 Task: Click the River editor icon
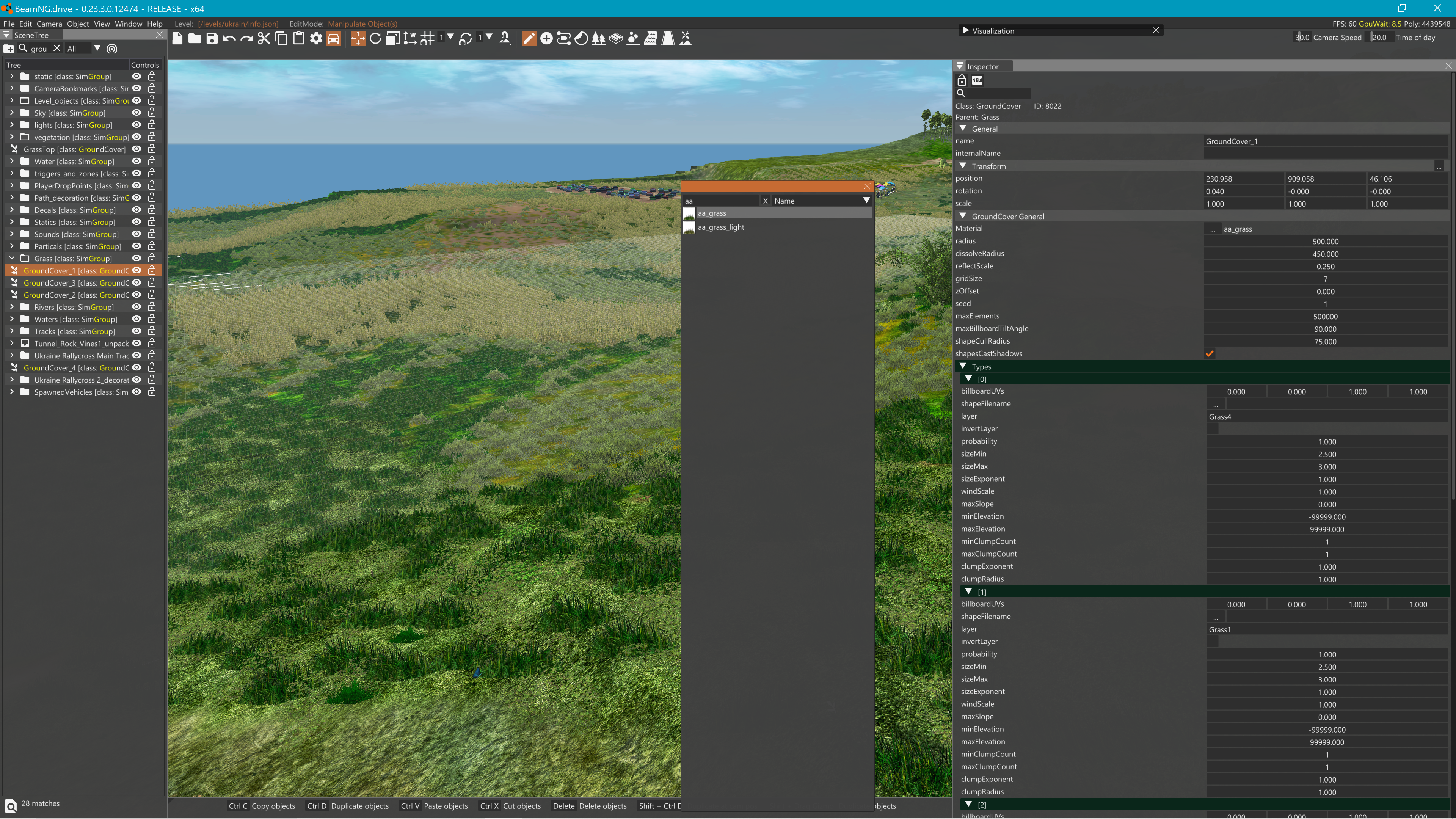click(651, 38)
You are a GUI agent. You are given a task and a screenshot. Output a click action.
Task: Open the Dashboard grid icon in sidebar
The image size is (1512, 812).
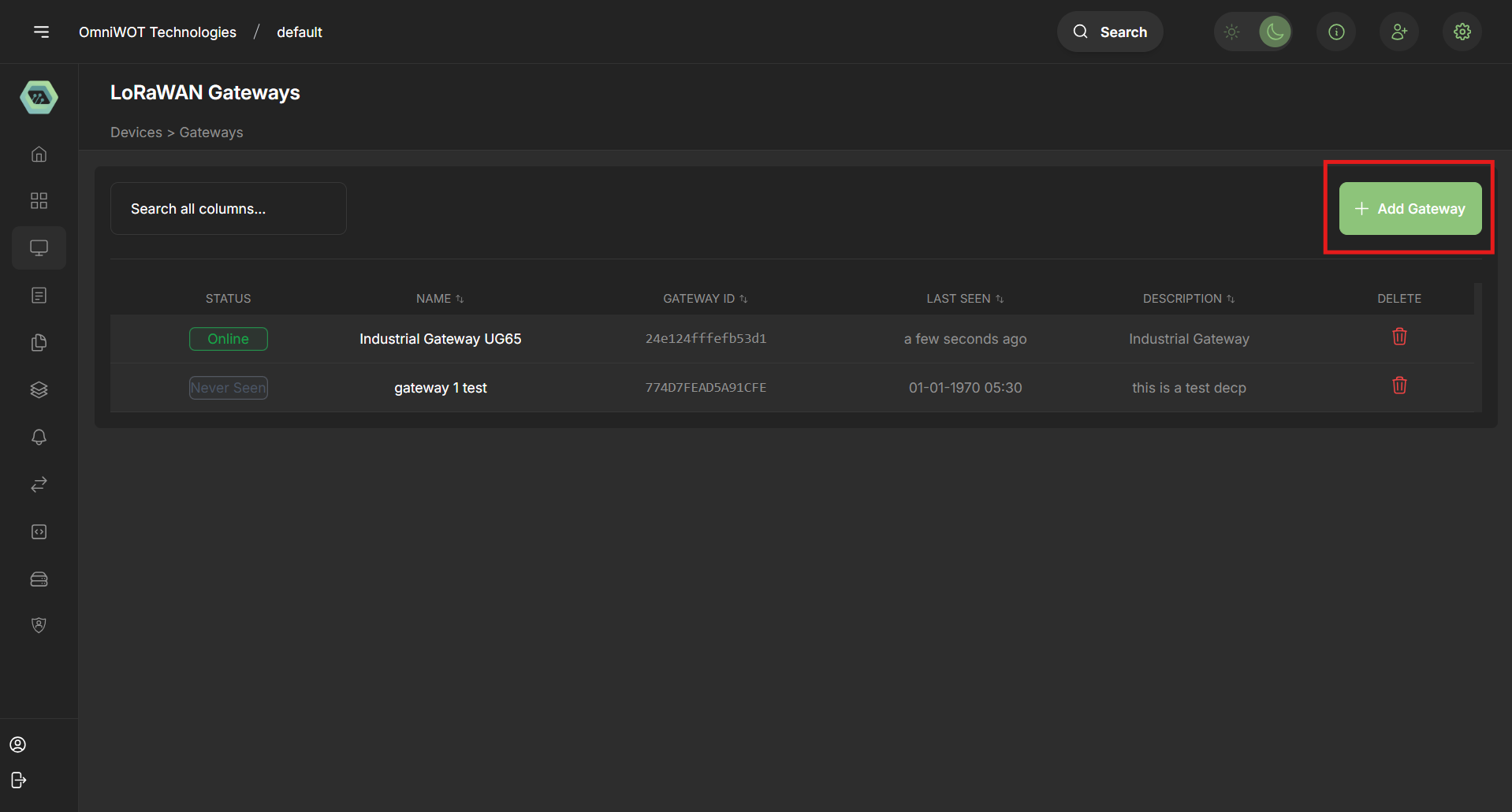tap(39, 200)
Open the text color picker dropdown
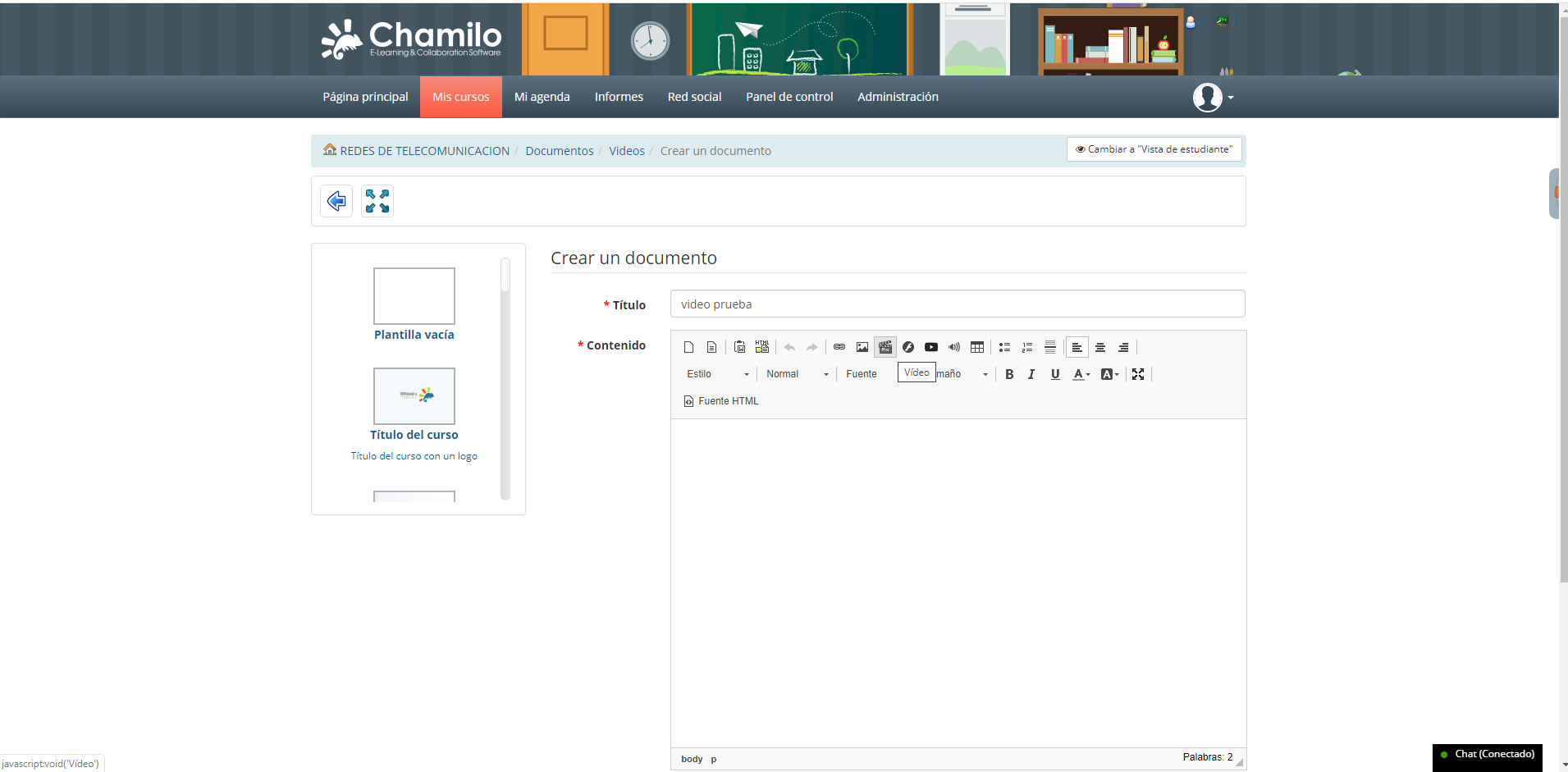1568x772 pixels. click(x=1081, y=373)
※ ※ ※
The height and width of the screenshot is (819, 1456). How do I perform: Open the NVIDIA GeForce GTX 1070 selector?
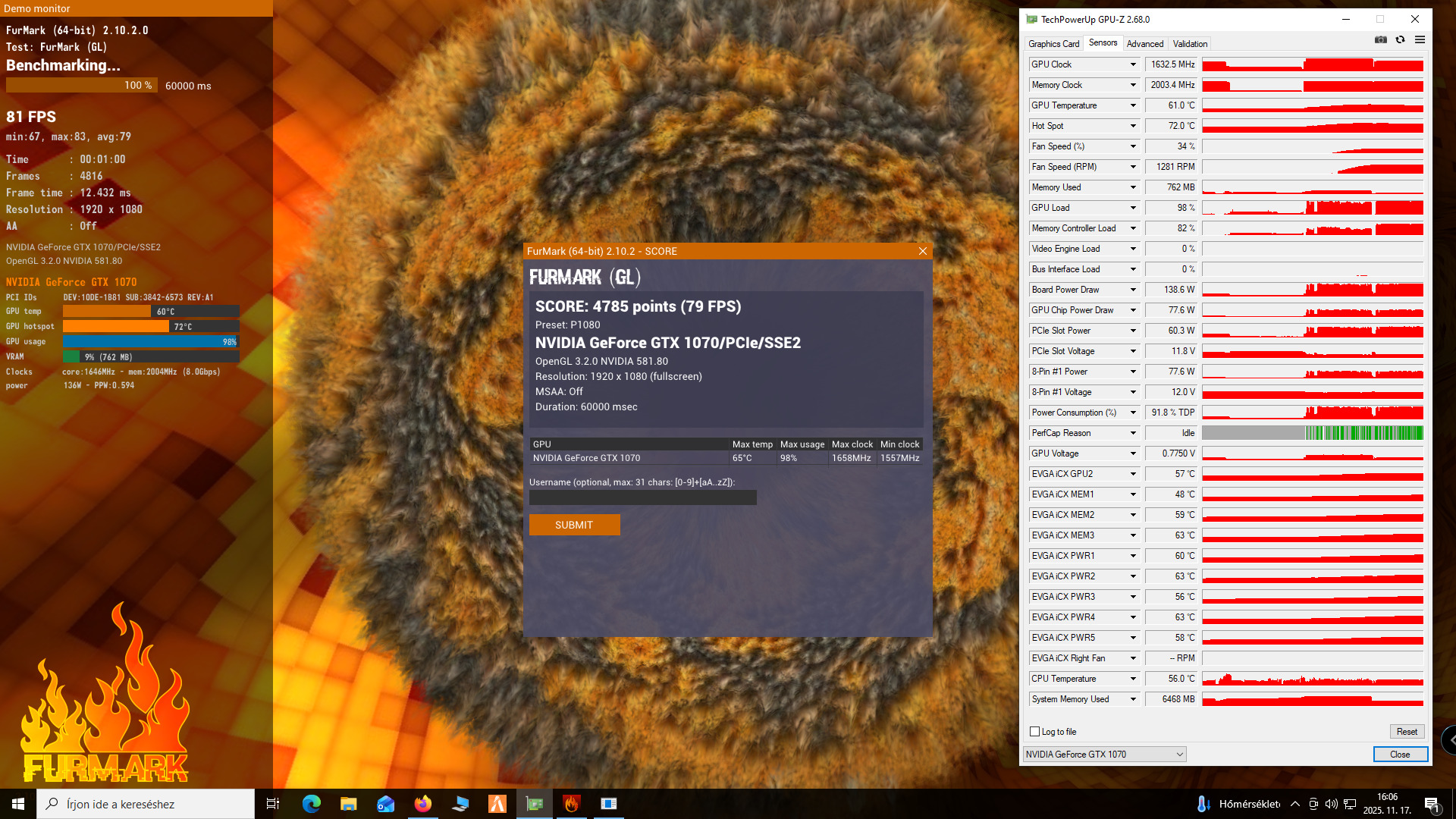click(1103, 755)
※ ※ ※
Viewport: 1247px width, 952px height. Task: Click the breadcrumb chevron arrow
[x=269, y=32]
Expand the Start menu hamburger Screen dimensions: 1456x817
※ ※ ※
- Problem to work on
In the data above, retype exactly and only the lines between the one holding "Viewport: 1247px width, 952px" and the one holding "Expand the Start", inclusive.

- Solution for this exercise
Viewport: 1247px width, 952px height. Task: Click the breadcrumb chevron arrow
[x=269, y=32]
Expand the Start menu hamburger Screen dimensions: 1456x817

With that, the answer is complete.